Stored entries:
★ ★ ★ ★ ★
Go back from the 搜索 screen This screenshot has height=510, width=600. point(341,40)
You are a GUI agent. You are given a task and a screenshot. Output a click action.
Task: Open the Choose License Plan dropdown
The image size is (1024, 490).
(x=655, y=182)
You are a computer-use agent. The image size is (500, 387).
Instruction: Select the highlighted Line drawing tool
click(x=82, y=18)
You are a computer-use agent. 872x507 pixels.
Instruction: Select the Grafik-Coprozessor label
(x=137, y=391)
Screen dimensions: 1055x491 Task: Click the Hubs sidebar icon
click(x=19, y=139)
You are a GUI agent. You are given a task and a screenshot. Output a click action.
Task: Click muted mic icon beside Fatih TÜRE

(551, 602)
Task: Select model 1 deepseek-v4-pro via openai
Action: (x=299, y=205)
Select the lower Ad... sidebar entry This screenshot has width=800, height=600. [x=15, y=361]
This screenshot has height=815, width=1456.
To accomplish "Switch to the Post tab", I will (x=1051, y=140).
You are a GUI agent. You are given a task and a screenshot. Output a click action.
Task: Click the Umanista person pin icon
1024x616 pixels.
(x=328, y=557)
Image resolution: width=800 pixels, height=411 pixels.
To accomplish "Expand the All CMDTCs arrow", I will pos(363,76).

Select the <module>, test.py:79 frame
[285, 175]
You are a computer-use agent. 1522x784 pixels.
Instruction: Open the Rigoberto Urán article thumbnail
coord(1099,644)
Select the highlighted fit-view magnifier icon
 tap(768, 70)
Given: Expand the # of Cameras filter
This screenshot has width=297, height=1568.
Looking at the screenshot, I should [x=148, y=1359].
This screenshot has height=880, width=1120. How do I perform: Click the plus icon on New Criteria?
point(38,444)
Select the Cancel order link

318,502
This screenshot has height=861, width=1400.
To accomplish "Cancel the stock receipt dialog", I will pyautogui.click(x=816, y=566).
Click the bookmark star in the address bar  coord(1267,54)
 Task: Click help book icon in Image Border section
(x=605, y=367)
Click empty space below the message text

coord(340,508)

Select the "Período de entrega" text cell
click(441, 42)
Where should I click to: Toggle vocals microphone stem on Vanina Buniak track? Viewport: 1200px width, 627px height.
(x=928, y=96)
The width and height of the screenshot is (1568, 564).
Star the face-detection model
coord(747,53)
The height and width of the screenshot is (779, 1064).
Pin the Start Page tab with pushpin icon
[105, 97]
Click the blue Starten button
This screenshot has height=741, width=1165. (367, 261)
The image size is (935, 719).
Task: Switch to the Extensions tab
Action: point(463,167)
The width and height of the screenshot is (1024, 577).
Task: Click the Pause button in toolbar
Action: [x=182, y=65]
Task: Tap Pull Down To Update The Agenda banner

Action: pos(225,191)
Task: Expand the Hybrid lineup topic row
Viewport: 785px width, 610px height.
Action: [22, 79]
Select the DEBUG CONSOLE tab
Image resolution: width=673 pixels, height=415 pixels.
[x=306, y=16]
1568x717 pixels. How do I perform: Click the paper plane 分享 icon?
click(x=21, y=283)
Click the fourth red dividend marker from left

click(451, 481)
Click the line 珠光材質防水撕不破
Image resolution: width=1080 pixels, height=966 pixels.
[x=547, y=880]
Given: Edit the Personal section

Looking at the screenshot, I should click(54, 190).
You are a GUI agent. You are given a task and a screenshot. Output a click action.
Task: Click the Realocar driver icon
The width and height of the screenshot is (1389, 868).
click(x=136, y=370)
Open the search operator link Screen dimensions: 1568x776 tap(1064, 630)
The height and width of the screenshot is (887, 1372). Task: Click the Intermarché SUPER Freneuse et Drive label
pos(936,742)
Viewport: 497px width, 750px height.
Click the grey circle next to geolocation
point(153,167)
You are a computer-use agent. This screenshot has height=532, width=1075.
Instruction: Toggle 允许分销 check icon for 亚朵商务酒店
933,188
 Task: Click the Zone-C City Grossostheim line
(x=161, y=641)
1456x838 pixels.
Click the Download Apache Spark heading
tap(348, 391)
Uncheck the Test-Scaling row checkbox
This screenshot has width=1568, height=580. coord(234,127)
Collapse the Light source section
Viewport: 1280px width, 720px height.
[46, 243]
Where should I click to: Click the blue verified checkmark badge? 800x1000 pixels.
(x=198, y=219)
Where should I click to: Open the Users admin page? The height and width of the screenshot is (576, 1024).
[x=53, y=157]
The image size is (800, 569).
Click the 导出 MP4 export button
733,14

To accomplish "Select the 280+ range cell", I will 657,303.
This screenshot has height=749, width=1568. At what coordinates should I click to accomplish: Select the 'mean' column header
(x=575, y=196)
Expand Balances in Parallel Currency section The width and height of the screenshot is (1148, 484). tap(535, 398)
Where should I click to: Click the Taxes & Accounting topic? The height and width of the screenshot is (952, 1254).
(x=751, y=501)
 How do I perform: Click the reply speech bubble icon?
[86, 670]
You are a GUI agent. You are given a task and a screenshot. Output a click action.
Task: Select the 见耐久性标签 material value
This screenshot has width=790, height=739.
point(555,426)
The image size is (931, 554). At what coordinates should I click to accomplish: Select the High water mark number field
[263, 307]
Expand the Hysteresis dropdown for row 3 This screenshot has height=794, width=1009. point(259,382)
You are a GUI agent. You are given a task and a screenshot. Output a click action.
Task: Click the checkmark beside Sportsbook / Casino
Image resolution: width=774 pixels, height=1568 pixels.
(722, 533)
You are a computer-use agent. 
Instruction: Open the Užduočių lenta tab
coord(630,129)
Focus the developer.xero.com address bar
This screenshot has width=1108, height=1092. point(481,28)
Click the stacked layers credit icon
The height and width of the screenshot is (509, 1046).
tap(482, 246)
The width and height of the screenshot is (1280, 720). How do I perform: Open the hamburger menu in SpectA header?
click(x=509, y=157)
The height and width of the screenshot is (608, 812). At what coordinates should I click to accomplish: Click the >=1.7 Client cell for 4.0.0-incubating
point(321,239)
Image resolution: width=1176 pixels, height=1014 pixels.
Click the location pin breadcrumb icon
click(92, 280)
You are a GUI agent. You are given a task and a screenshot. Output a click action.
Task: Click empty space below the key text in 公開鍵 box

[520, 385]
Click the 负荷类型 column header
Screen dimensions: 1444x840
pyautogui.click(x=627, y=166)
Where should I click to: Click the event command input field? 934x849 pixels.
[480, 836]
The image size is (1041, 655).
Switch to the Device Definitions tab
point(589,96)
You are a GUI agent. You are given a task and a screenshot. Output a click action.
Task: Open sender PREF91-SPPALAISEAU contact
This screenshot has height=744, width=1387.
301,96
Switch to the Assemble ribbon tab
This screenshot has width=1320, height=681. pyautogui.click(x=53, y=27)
★ ★ ★ ★ ★
▶ _WHAT YOU ARE ASKED TO DO_
Write out the data exactly as it stands.

▶ _RESPONSE_
Go back from the 搜索 screen This screenshot has height=510, width=600. point(341,40)
You are a GUI agent. You are given a task and a screenshot. Output a click action.
Task: Open the Choose License Plan dropdown
The image size is (1024, 490).
(x=655, y=182)
You are a computer-use agent. The image size is (500, 387).
Instruction: Select the highlighted Line drawing tool
click(x=82, y=18)
You are a computer-use agent. 872x507 pixels.
Instruction: Select the Grafik-Coprozessor label
(x=137, y=391)
Screen dimensions: 1055x491 Task: Click the Hubs sidebar icon
click(x=19, y=139)
You are a GUI agent. You are given a task and a screenshot. Output a click action.
Task: Click muted mic icon beside Fatih TÜRE

(551, 602)
Task: Select model 1 deepseek-v4-pro via openai
Action: (x=299, y=205)
Select the lower Ad... sidebar entry This screenshot has width=800, height=600. [x=15, y=361]
This screenshot has height=815, width=1456.
To accomplish "Switch to the Post tab", I will (x=1051, y=140).
You are a GUI agent. You are given a task and a screenshot. Output a click action.
Task: Click the Umanista person pin icon
1024x616 pixels.
(x=328, y=557)
Image resolution: width=800 pixels, height=411 pixels.
To accomplish "Expand the All CMDTCs arrow", I will pos(363,76).

Select the <module>, test.py:79 frame
[285, 175]
You are a computer-use agent. 1522x784 pixels.
Instruction: Open the Rigoberto Urán article thumbnail
coord(1099,644)
Select the highlighted fit-view magnifier icon
 tap(768, 70)
Given: Expand the # of Cameras filter
This screenshot has width=297, height=1568.
Looking at the screenshot, I should [x=148, y=1359].
This screenshot has height=880, width=1120. How do I perform: Click the plus icon on New Criteria?
point(38,444)
Select the Cancel order link

318,502
This screenshot has height=861, width=1400.
To accomplish "Cancel the stock receipt dialog", I will pyautogui.click(x=816, y=566).
Click the bookmark star in the address bar  coord(1267,54)
 Task: Click help book icon in Image Border section
(x=605, y=367)
Click empty space below the message text

coord(340,508)

Select the "Período de entrega" text cell
click(441, 42)
Where should I click to: Toggle vocals microphone stem on Vanina Buniak track? Viewport: 1200px width, 627px height.
(x=928, y=96)
The width and height of the screenshot is (1568, 564).
Star the face-detection model
coord(747,53)
The height and width of the screenshot is (779, 1064).
Pin the Start Page tab with pushpin icon
[105, 97]
Click the blue Starten button
This screenshot has height=741, width=1165. (367, 261)
The image size is (935, 719).
Task: Switch to the Extensions tab
Action: point(463,167)
The width and height of the screenshot is (1024, 577).
Task: Click the Pause button in toolbar
Action: [x=182, y=65]
Task: Tap Pull Down To Update The Agenda banner

Action: pos(225,191)
Task: Expand the Hybrid lineup topic row
Viewport: 785px width, 610px height.
Action: [22, 79]
Select the DEBUG CONSOLE tab
Image resolution: width=673 pixels, height=415 pixels.
[x=306, y=16]
1568x717 pixels. How do I perform: Click the paper plane 分享 icon?
click(x=21, y=283)
Click the fourth red dividend marker from left

click(451, 481)
Click the line 珠光材質防水撕不破
Image resolution: width=1080 pixels, height=966 pixels.
[x=547, y=880]
Given: Edit the Personal section

Looking at the screenshot, I should click(54, 190).
You are a GUI agent. You are given a task and a screenshot. Output a click action.
Task: Click the Realocar driver icon
The width and height of the screenshot is (1389, 868).
click(x=136, y=370)
Open the search operator link Screen dimensions: 1568x776 tap(1064, 630)
The height and width of the screenshot is (887, 1372). Task: Click the Intermarché SUPER Freneuse et Drive label
pos(936,742)
Viewport: 497px width, 750px height.
Click the grey circle next to geolocation
point(153,167)
You are a computer-use agent. This screenshot has height=532, width=1075.
Instruction: Toggle 允许分销 check icon for 亚朵商务酒店
933,188
 Task: Click the Zone-C City Grossostheim line
(x=161, y=641)
1456x838 pixels.
Click the Download Apache Spark heading
tap(348, 391)
Uncheck the Test-Scaling row checkbox
This screenshot has width=1568, height=580. coord(234,127)
Collapse the Light source section
Viewport: 1280px width, 720px height.
[46, 243]
Where should I click to: Click the blue verified checkmark badge? 800x1000 pixels.
(x=198, y=219)
Where should I click to: Open the Users admin page? The height and width of the screenshot is (576, 1024).
[x=53, y=157]
The image size is (800, 569).
Click the 导出 MP4 export button
733,14

To accomplish "Select the 280+ range cell", I will 657,303.
This screenshot has height=749, width=1568. At what coordinates should I click to accomplish: Select the 'mean' column header
(x=575, y=196)
Expand Balances in Parallel Currency section The width and height of the screenshot is (1148, 484). tap(535, 398)
Where should I click to: Click the Taxes & Accounting topic? The height and width of the screenshot is (952, 1254).
(x=751, y=501)
 How do I perform: Click the reply speech bubble icon?
[86, 670]
You are a GUI agent. You are given a task and a screenshot. Output a click action.
Task: Select the 见耐久性标签 material value
This screenshot has width=790, height=739.
point(555,426)
The image size is (931, 554). At what coordinates should I click to accomplish: Select the High water mark number field
[263, 307]
Expand the Hysteresis dropdown for row 3 This screenshot has height=794, width=1009. point(259,382)
You are a GUI agent. You are given a task and a screenshot. Output a click action.
Task: Click the checkmark beside Sportsbook / Casino
Image resolution: width=774 pixels, height=1568 pixels.
(722, 533)
You are a computer-use agent. 
Instruction: Open the Užduočių lenta tab
coord(630,129)
Focus the developer.xero.com address bar
This screenshot has width=1108, height=1092. point(481,28)
Click the stacked layers credit icon
The height and width of the screenshot is (509, 1046).
tap(482, 246)
The width and height of the screenshot is (1280, 720). How do I perform: Open the hamburger menu in SpectA header?
click(x=509, y=157)
The height and width of the screenshot is (608, 812). At what coordinates should I click to accomplish: Click the >=1.7 Client cell for 4.0.0-incubating
point(321,239)
Image resolution: width=1176 pixels, height=1014 pixels.
Click the location pin breadcrumb icon
click(92, 280)
You are a GUI agent. You are given a task and a screenshot. Output a click action.
Task: Click empty space below the key text in 公開鍵 box

[520, 385]
Click the 负荷类型 column header
Screen dimensions: 1444x840
pyautogui.click(x=627, y=166)
Where should I click to: Click the event command input field? 934x849 pixels.
[480, 836]
The image size is (1041, 655).
Switch to the Device Definitions tab
point(589,96)
You are a GUI agent. You are given a task and a screenshot. Output a click action.
Task: Open sender PREF91-SPPALAISEAU contact
This screenshot has height=744, width=1387.
301,96
Switch to the Assemble ribbon tab
This screenshot has width=1320, height=681. pyautogui.click(x=53, y=27)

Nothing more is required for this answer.